|Summary:||For x86 PIC code, ebx should be spillable|
|Product:||gcc||Reporter:||Rich Felker <bugdal>|
|Component:||target||Assignee:||Not yet assigned to anyone <unassigned>|
|Severity:||enhancement||CC:||evstupac, gcc, pageexec|
|Build:||Known to work:|
|Known to fail:||Last reconfirmed:||2012-08-13 00:00:00|
Description Rich Felker 2012-08-12 04:51:01 UTC
When generating x86 position-independent code, GCC permanently reserves EBX as the GOT register. Even in functions that make no use of global data, EBX cannot be used as a general-purpose register. This both slows down code that's under register pressure and forces inline asm that needs an argument in EBX (e.g. syscalls) to use ugly temp register shuffling to make gcc happy. My proposal, and I understand this may be difficult but I still think it's worth stating, is that the GOT register EBX should be considered spillable like any other register. In particular, the following consequences should result: - If a function is not using the GOT (not accessing global or file-local static symbols or making non-hidden function calls), all GP registers can be used just like in non-PIC code. A pure function with no - If a function is only using a "GOT register" for PC-relative data access, it should not go to the trouble of actually adjusting the PC obtained to point to the GOT. Instead it should generate addressing relative to the PC address that gets loaded into the register. - In a function that's not making calls through the PLT (i.e. a leaf function or a function that only calls hidden/protected functions), the "GOT register" need not be EBX. Any register could be used, and in fact in some trivial functions, using a call-clobbered register would avoid having to save/restore EBX on the stack. - In any function where EBX or any other register is being used to store the GOT address, it should be spillable (either pushed to stack, or simply discarded and reloaded with the standard load sequence when it's needed again later) just like a register caching any other data, so that under register pressure or inline asm constraints, the register becomes temporarily available for another use. It seems like all of these very positive consequences would fall out of just treating GOT and GOT-relative addressing as address expressions based on the GOT address, which could be cached in registers just like any other expression, instead of hard-coding the GOT register as a special reserved register. The only remaining special-case/hard-coding would be treating the need for EBX to contain the GOT address when making calls through the PLT as an extra constraint of the function call ABI.

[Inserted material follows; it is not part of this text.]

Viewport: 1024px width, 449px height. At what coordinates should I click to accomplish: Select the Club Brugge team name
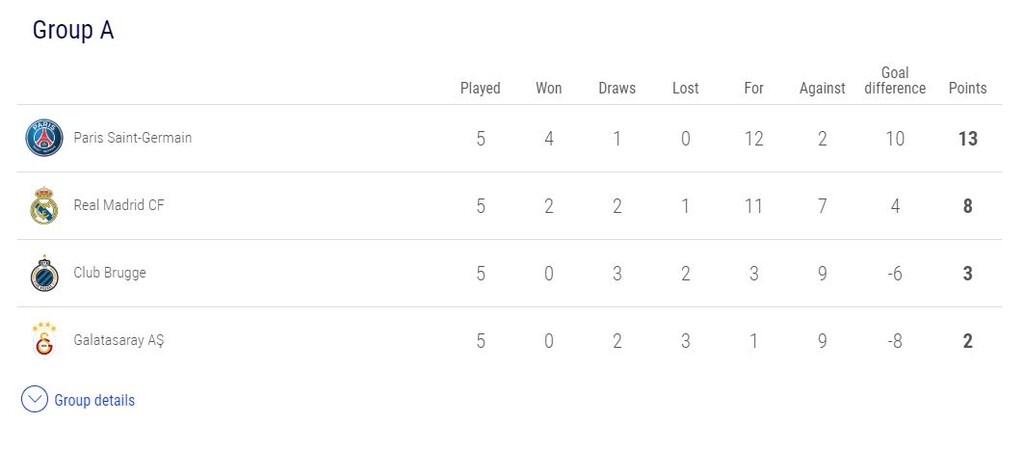tap(109, 273)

Comment 1 Rich Felker 2012-08-12 04:57:07 UTC
By the way, the code that inspired this report is crypt_blowfish.c and the corresponding asm by Solar Designer. We've been experimenting with performance characteristics while integrating it into musl libc, and I found that the C code is just as fast as the hand-optimized asm on the machine I was testing it on when using static libraries without -fPIC, but takes over 30% more runtime when built with -fPIC due to running out of registers.
Comment 2 Richard Biener 2012-08-13 08:57:15 UTC
I think the GOT is introduced too late to do any fancy ananlysis on whether we need it or not. I also think that for outgoing function calls the ABI relies on a properly setup GOT, even for those that bind locally and thus do not go through the PLT.

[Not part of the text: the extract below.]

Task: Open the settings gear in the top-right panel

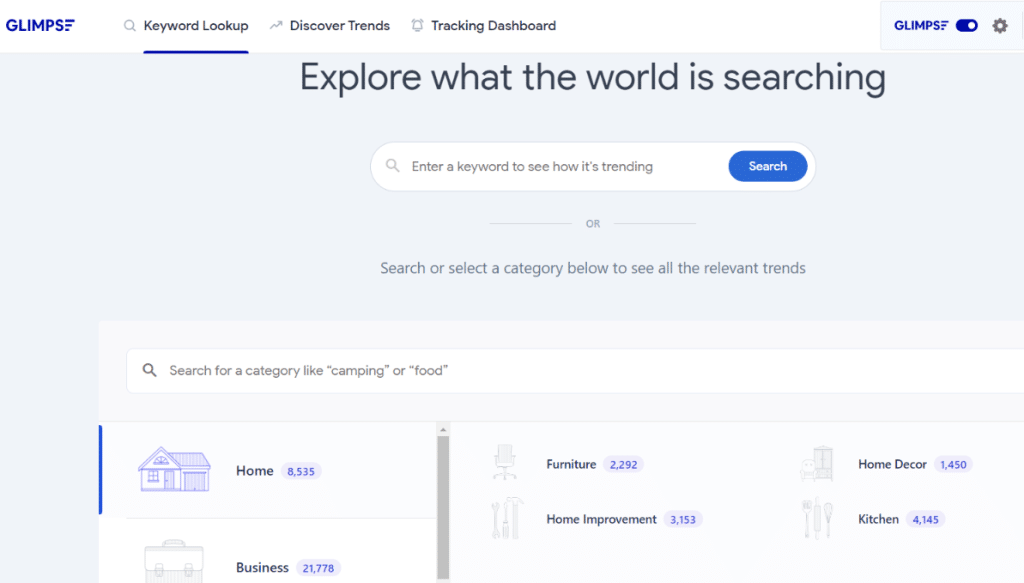Action: [x=999, y=26]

Comment 3 Rich Felker 2012-08-13 13:59:17 UTC
> I think the GOT is introduced too late to do any fancy ananlysis > on whether we need it or not. This may be true, but if so, it's a highly suboptimal design that's hurting performance badly. 30% on the cryptographic code I looked at, and from working on FFmpeg in the past, I remember quite a few cases where PIC was hurting performance by significant measurable amounts like that too. If there's any way the changes I describe could be targeted even just in the long term, I think it would make a big difference for a lot of software. > I also think that for outgoing function calls the ABI > relies on a properly setup GOT, even for those that bind > locally and thus do not go through the PLT. The extern function call ABI on x86 does not allow the caller to depend on EBX containing the GOT address. This is because the callee has no way of knowing whether it was called by the same DSO it resides in. If not, the GOT address will be invalid for it. For static functions whose addresses never leak out of the translation unit they're defined in, the calling convention is up to GCC. Ideally it would assume the GOT register is already loaded in such functions (as long as all the callees use the GOT), but in reality it rarely does. This is a separate code generation QoI implementation that should perhaps be addressed as its own bug.